Visiting Toni Carbo of La Salada
Notes from a trip to La Salada, Catalunya, April 2022
Toni Carbo’s family has been making wine in Penedès for a long time. Before he was born, his grandfather was working for the local co-op and selling to merchants coming from Barcelona. The vineyard we are standing in whilst he recounts all this is called Ermot which is a plot of Macabeo vines that was planted in 1942. There is a small building just visible through the vines which is was known as La Salada (the hidden house).
Toni was born in 1972 and his earliest memories of this region paint a picturesque image of biodiversity and harmonious nature. However, things began to change before he was a teenager when industrial wine production arrived in Penedès. The land was flattened by big companies in order to allow for machine harvesting. Other crops were ripped up to make way for more vines. International varieties replaced indigenous grapes (particularly red) and the land had changed forever. Toni was 15 at this time and had started studying at agricultural school. He was taught that industrial wine production was the only way forward and it was best to use international varieties. The first wine he ever made was from Cabernet Sauvignon grapes. It was at this school where he met fellow winemaker Ramon Jané who was just 13 at the time. Toni’s family stopped making wine on and off in the 80s and in 1991, when Toni was 19, although they kept persevering until they sadly made their final vintage (the last family in the region to do so). At this time, Toni was really enjoying viticulture but was getting more depressed over the power that the big Cava houses held. They would have a price that they would buy grapes at from the local growers but then at the very last minute, they would drop the price, knowing there was no other option for these humble farmers. It’s very sad to hear him talk of the negative impact all of this had on the collective spirit of the local community.
By the time he was 21, he had had enough and wanted to start to make his own wine but it wasn’t until 2005 he teamed up with Ramon and his partner Mercè Cuscó to make bottles under the name Mas Candí. In 2009 he tried his first natural wine, a bottle from the Catalan winemaking legend Laureano Serres (Mendall) and he was blown away. Immediately he saw the way forward but Ramon wasn’t exactly convinced. Toni realised that this is how his Grandfather’s wines would have been made; through organic farming, unfiltered and free of additives such as sulphur. Ramon could see how inspired his friend was so encouraged him to set up his own cellar but insisted they would still work closely together. Toni agreed and started his La Salada project where he could focus on making Pet Nats (sparkling wine by ancestral method), field blends and skin contact (orange) wines just like farmers had done in this region for generations before the Cava houses arrived. Eventually Ramon would see what all the fuss was about and move in this direction himself.

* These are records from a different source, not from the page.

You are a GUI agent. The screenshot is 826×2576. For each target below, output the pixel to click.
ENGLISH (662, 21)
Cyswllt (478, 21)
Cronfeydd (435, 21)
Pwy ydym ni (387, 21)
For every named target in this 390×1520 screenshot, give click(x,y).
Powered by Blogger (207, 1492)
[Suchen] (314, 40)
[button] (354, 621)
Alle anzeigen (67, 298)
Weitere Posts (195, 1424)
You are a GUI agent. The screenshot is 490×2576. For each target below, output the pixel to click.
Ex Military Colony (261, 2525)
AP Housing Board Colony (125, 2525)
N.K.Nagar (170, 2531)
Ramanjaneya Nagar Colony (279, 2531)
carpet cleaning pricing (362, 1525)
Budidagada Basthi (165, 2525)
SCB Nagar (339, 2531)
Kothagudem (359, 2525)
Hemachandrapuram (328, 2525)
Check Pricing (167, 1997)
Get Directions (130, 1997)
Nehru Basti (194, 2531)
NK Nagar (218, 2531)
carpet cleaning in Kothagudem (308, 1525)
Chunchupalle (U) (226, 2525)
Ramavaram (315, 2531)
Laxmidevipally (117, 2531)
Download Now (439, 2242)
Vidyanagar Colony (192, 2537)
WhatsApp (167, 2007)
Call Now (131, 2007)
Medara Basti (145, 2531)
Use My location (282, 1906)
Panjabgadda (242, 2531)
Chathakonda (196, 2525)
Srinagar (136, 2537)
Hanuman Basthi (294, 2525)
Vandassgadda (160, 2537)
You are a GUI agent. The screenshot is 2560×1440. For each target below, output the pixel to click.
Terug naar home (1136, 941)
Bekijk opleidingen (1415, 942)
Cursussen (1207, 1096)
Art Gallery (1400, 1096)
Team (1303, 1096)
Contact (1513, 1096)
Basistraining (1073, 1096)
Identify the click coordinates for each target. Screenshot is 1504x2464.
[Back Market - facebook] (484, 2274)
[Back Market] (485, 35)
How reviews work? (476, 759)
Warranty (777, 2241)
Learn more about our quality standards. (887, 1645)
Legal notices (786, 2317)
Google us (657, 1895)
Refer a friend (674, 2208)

Now Toni makes some of the most honest and expressive wines we have ever had the pleasure of tasting. He is maybe best known for his juicy and thirst quenching Roig Boig (crazy red in Catalan) which is made up of 5 red and 5 white varieties (some just table grapes) but also produces incredible skin contact wines from local grapes Xarel Lo (Buffarella) and Malvasia de Sitges (Sota Els Ametllers). The latter’s name means ‘under the almond trees’ and a throwback to the times that Toni remembers when these vineyards were surrounded by other crops but a single almond tree still overlooks this plot today.
El Pagès Content is Toni’s entry level range of natural wines, all fermented in simple concrete tanks under his cellar. The name means ‘The Happy Farmer’ in Catalan and this probably sums him up best. He has managed to rescue some of the history and traditions of his family and this region that could have been lost forever. To taste his wines is to experience the old world of Penedès. He seems to be a quiet and contemplative man but as he guides us around his precious vines he definitely seems to be a happy farmer.